Eine 20 Jahre alte Frau ist am Teisenberg (Landkreis Berchtesgadener Land) von einer Lawine verschüttet worden und gestorben. Die Frau war am Samstag mit einer Tourengehergruppe unterwegs, sagte ein Polizeisprecher. Rettungsmannschaften konnten die Frau demnach bergen, Reanimationsversuche blieben jedoch erfolglos. Die übrigen Menschen in der Gruppe wurden nicht von der Lawine erfasst. Nähere Angaben konnte die Polizei zunächst nicht machen.

Der starke Schneefall in den Alpen hat auch in Österreich zu Straßensperren und Flugausfällen geführt. Westlich von Wien war am Samstag zeitweise eine wichtige Autobahnverbindung blockiert, nachdem zahlreiche Lastwagen auf der Strecke liegen geblieben waren. In Bergregionen mussten einige Straßen wegen Lawinengefahr gesperrt werden. Darunter war auch das Sölktal in der Steiermark, wo 600 Bewohner und Touristen festsaßen.
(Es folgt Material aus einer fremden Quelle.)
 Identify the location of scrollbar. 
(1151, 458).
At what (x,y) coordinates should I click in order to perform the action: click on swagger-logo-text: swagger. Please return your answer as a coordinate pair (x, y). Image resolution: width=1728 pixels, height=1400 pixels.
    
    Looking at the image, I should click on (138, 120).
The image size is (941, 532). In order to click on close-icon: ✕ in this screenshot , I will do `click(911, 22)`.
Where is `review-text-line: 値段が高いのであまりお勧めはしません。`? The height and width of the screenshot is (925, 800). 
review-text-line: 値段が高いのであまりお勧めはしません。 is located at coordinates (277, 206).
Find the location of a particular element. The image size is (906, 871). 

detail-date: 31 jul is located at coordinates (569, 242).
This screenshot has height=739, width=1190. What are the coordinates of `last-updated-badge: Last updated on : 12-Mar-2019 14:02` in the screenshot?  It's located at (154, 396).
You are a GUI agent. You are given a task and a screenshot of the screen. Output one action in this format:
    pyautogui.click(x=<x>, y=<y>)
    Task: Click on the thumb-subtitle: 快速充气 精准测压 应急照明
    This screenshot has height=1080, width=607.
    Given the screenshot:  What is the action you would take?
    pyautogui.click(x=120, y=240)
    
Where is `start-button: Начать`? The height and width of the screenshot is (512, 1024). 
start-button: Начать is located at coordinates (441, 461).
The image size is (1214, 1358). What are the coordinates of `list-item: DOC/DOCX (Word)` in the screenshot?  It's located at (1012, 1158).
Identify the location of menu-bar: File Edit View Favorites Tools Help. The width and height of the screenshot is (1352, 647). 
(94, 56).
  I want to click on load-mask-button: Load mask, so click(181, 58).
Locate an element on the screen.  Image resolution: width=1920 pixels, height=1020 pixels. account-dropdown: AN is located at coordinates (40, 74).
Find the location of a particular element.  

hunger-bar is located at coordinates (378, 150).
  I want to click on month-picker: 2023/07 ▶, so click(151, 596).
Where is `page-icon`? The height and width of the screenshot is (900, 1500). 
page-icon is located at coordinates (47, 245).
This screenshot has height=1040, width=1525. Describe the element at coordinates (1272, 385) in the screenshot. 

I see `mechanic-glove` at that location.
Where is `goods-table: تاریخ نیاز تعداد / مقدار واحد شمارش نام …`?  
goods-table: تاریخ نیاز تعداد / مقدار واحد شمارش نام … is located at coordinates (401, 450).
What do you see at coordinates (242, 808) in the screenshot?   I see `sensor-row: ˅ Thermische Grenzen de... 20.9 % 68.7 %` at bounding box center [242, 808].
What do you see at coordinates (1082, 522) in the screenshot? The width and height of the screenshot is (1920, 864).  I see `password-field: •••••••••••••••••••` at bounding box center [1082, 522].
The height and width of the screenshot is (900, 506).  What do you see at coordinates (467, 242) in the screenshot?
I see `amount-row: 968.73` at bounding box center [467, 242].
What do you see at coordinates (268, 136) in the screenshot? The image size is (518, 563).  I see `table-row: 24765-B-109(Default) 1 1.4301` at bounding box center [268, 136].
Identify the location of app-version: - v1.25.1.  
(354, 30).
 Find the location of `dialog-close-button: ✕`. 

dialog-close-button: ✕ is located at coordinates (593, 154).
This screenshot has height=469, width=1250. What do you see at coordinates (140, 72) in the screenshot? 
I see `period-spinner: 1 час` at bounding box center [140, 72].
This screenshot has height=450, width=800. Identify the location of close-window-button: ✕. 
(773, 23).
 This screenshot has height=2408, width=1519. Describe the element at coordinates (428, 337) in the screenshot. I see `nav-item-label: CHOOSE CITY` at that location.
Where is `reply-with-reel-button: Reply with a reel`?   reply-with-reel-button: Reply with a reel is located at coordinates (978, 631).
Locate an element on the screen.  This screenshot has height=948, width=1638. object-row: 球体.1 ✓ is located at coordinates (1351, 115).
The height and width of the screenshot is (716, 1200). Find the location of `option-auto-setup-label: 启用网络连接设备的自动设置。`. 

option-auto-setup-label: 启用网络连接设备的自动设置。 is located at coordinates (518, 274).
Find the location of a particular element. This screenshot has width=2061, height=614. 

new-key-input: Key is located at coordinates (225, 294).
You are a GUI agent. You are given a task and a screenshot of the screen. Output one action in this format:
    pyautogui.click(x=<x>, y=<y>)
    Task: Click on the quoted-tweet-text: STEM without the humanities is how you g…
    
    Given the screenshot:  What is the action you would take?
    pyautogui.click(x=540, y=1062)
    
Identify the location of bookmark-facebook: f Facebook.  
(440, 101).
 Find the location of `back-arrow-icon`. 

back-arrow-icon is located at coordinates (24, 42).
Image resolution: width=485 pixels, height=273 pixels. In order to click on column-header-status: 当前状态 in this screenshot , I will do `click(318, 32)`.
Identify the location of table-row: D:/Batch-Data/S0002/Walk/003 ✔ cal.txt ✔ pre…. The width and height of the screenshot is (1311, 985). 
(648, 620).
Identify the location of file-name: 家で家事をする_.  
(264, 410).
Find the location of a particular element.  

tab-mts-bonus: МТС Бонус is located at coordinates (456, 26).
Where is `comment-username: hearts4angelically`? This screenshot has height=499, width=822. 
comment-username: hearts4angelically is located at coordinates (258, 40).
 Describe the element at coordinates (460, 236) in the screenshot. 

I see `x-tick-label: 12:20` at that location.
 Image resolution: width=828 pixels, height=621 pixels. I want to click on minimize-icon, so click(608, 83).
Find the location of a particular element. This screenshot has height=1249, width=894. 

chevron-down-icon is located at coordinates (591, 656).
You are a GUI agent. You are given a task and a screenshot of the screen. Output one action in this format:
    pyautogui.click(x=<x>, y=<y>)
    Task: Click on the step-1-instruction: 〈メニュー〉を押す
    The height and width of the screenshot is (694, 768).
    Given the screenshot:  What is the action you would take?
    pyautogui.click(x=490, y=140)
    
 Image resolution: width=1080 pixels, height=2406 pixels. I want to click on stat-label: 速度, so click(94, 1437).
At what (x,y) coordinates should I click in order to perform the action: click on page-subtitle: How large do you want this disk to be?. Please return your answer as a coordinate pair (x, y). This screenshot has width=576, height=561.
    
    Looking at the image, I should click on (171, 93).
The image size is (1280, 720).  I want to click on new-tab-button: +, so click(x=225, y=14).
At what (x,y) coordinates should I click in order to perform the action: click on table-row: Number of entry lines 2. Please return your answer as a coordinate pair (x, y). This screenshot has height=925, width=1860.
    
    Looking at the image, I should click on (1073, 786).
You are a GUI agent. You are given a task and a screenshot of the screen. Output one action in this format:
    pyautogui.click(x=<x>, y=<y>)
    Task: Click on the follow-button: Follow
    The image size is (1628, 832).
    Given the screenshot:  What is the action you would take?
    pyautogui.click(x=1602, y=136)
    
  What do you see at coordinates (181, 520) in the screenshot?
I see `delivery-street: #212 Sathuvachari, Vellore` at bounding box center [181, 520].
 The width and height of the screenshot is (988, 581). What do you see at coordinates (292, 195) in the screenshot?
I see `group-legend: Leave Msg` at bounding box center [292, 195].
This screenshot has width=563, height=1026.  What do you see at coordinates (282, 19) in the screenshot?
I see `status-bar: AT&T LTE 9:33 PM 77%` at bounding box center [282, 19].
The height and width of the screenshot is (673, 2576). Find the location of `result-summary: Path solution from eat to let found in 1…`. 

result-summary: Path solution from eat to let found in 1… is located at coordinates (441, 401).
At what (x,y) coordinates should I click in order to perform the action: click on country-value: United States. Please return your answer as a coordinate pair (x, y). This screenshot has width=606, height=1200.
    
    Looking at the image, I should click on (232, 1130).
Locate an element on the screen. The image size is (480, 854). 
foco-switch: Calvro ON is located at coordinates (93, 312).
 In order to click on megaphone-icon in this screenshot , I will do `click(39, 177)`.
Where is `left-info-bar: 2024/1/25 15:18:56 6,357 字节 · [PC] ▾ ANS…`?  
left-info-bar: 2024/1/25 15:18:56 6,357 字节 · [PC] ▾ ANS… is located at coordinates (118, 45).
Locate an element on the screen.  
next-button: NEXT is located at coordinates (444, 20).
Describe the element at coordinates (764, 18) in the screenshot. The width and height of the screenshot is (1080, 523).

Das Schlechtwetter fiel ausgerechnet auf das Rückreise-Wochenende, an dem viele deutsche Urlauber aus Tiroler und Salzburger Skigebieten heimkehrten.

In weiten Teilen der österreichischen Alpen herrschte großes Lawinenrisiko - meist Stufe 4 auf der bis 5 reichenden Gefahrenskala.
Der Lawinenwarndienst im Bundesland Salzburg warnte eindringlich vor Skifahren abseits gesichterter Pisten: "Teils enorme Einsinktiefen, null Sicht und hohe Lawinenaktivität", hieß es auf seiner Website.

Der Schneefall werde noch bis zur Nacht auf Montag anhalten, prognostizierte die Zentralanstalt für Meteorologie und Geodynamik.
Der Flughafen in Innsbruck sprach bereits am Samstag von "massiven Einschränkungen im Flugverkehr". Zahlreiche Verbindungen wurden umgeleitet, gestrichen oder waren als verspätet gemeldet.